Análises univariadas tradicionais fornecem uma indicação se a droga é eficaz comparada ao placebo, mas não como se dá o seu efeito. Como evidenciado pela análise microscópica sobre o papel da avolição, a análise de rede é capaz de indicar se certos sintomas estão direcionando a resposta ao tratamento ao terem influências dinâmicas em todo o conjunto de sintomas.

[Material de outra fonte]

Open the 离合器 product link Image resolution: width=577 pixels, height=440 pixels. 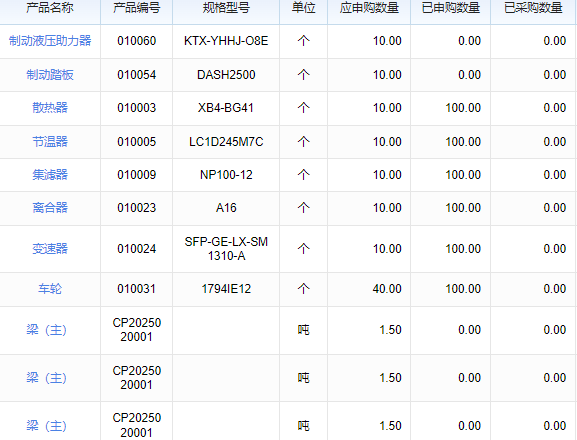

Novos estudos devem considerar a análise microscópica para determinar qual domínio é o mais central e usar essa informação para avaliar a melhor abordagem para o mesmo. Por exemplo, uma vez que várias medicações e tratamentos psicossociais são desenvolvidos e são eficazes para os sintomas negativos, avaliações da rede indicam se um paciente tem como sintoma mais central avolição, anedonia, ou embotamento afetivo para direcionar o curso do tratamento baseado nos mecanismos de ação. O uso desses “fenótipos computacionais” para guiar a tomada de decisões pode ser uma nova abordagem para uma prática mais personalizada.

Referência bibliográfica:

  • Strauss GP, Esfahlani FZ, Sayama H, Kirkpatrick B, Opler MG, Saoud JB, Davidson M, Luthringer R. Network Analysis Indicates That Avolition Is the Most Central Domain for the Successful Treatment of Negative Symptoms: Evidence From the Roluperidone Randomized Clinical Trial. Doi:10.1093/schbul/sbz141.